WHAT IS BEING ASKED - Set down the lines below, exactly, starting at the one that contains "Viewport: 1456px width, 819px height." and stopping at the last line, inclusive. Omit pictures.

Stored data -
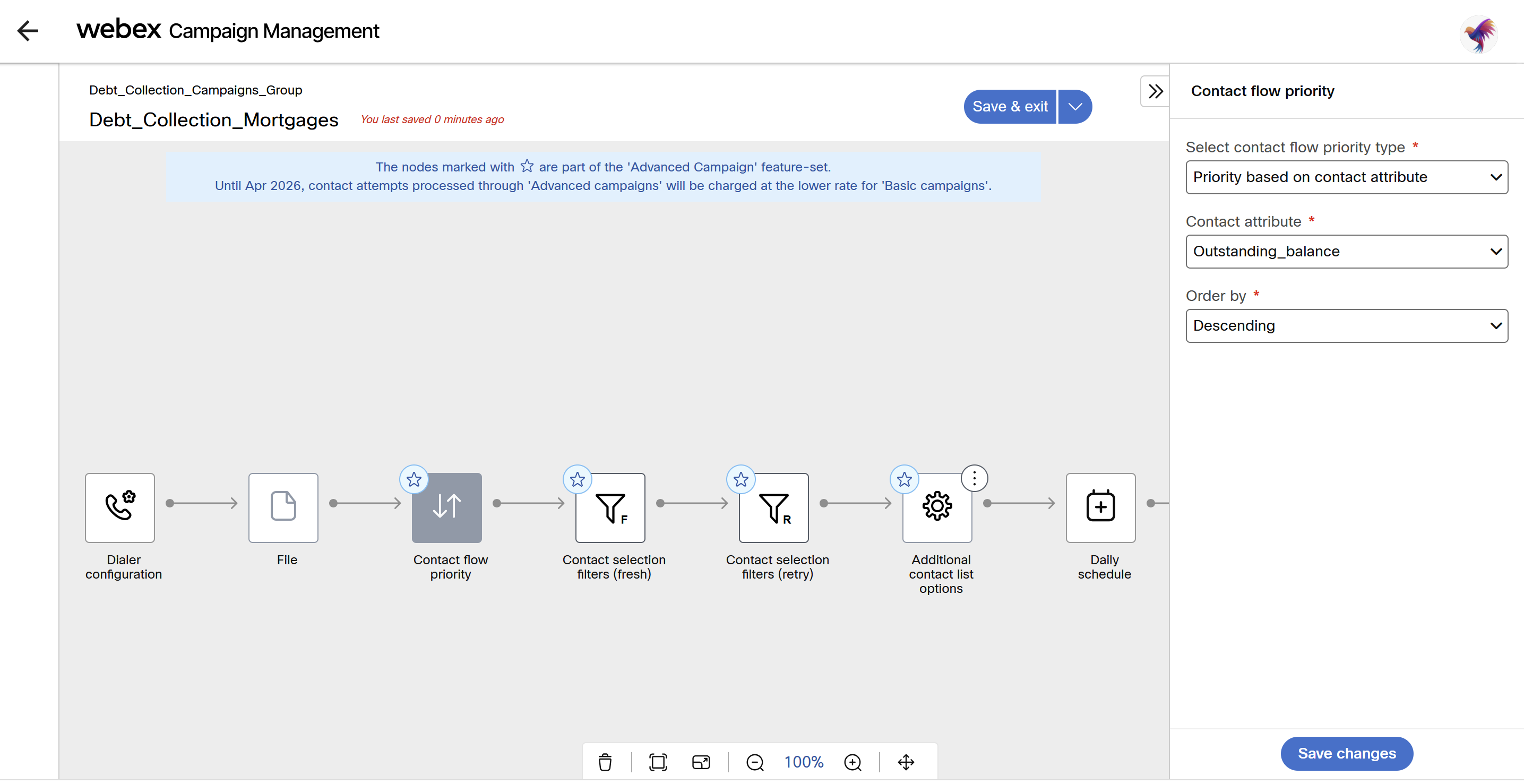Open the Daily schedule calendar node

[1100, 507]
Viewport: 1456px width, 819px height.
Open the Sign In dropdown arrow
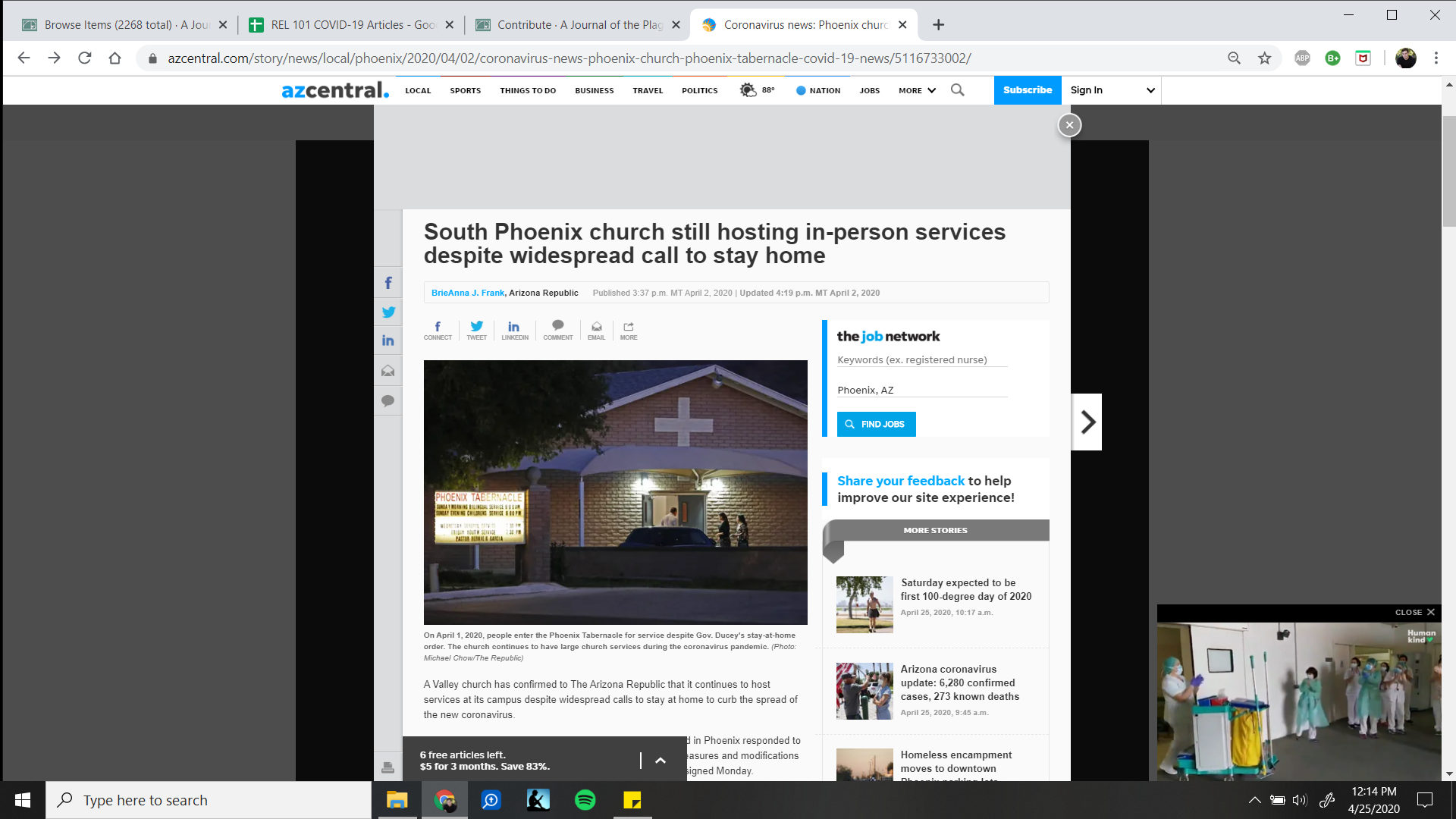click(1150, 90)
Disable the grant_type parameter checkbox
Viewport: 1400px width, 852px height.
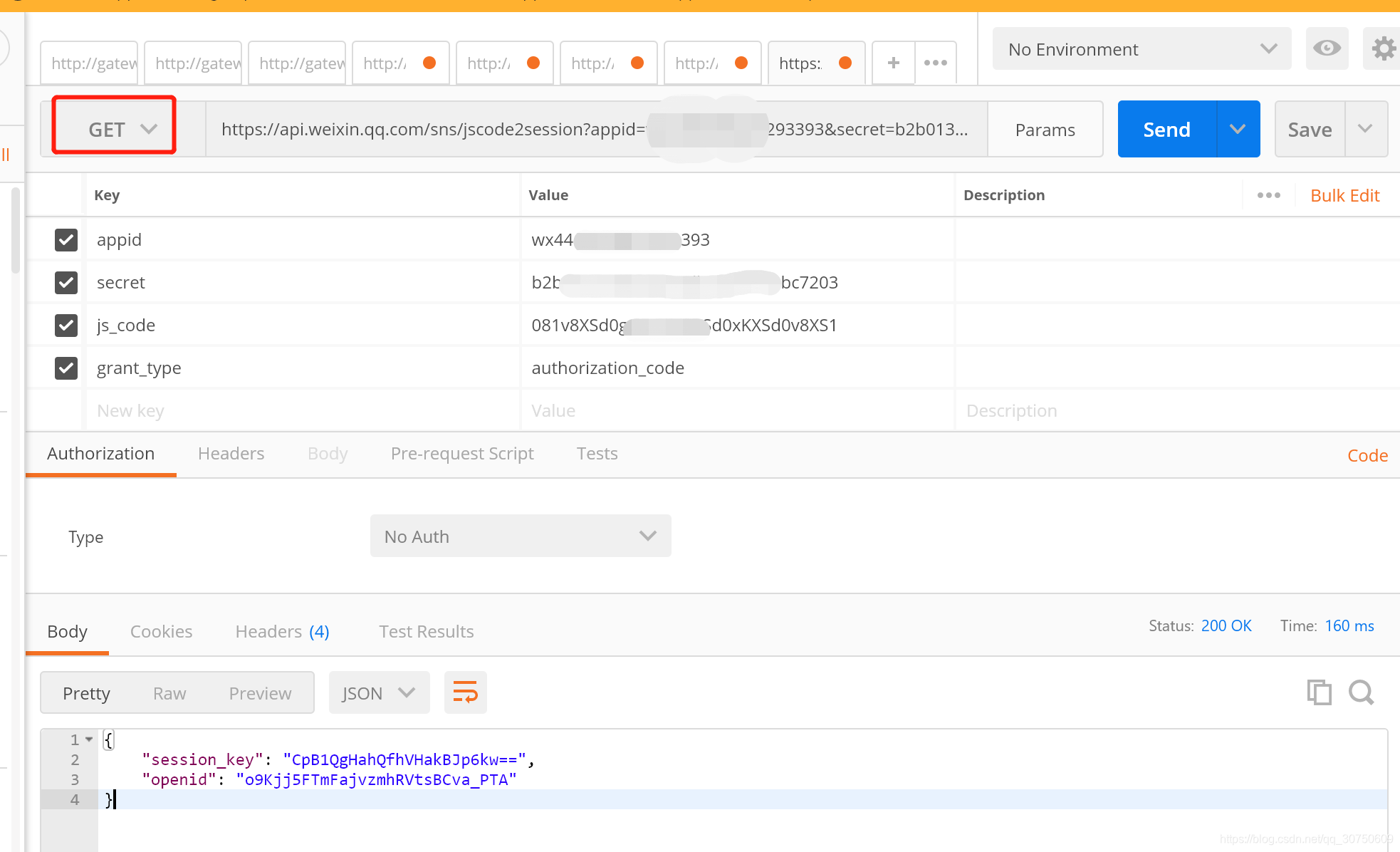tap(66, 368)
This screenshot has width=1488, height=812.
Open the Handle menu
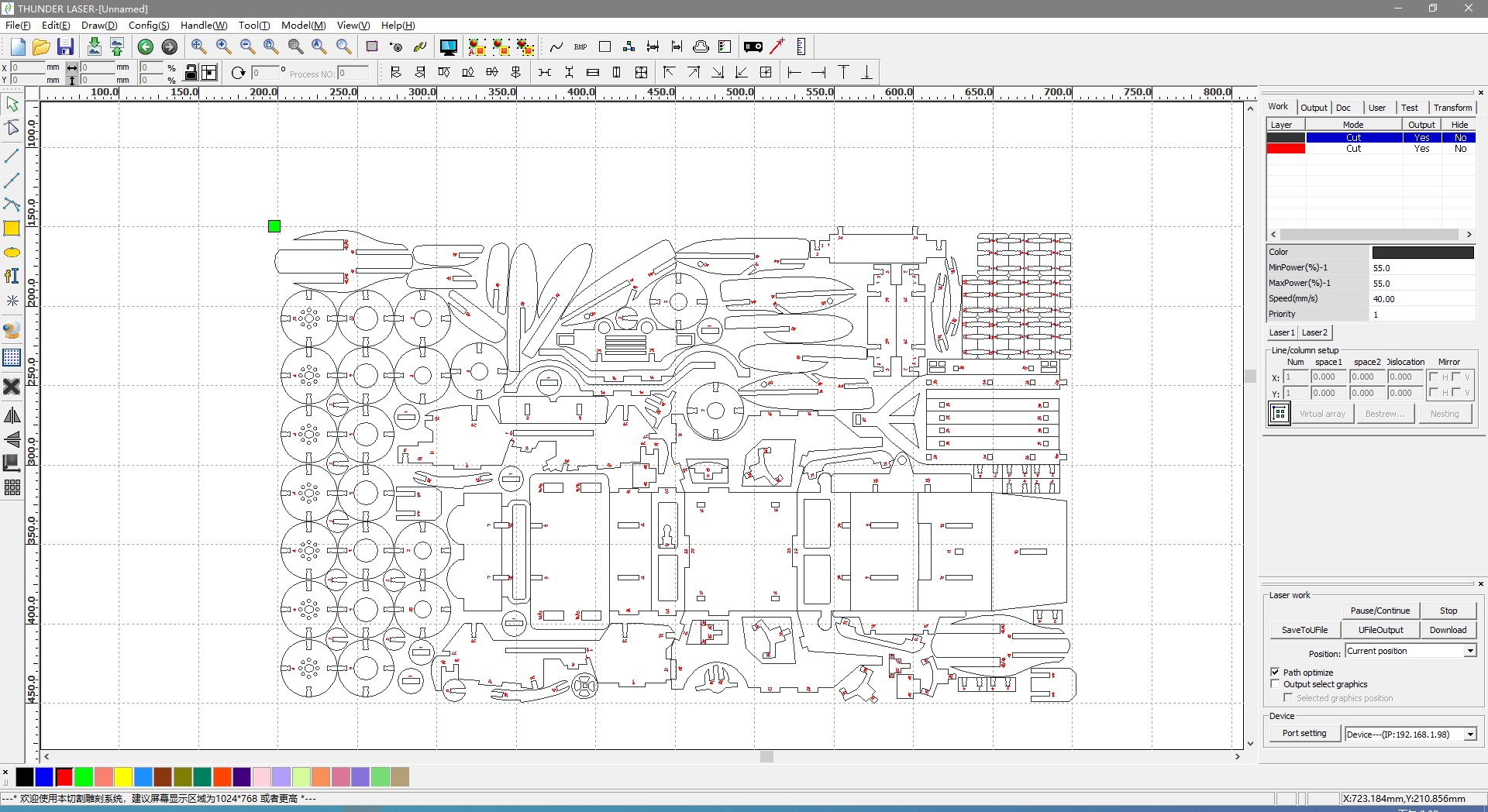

SOLVED PROBLEM -
Viewport: 1456px width, 819px height.
Open the Sign In dropdown arrow
click(1150, 90)
Disable the grant_type parameter checkbox
Viewport: 1400px width, 852px height.
tap(66, 368)
This screenshot has width=1488, height=812.
Open the Handle menu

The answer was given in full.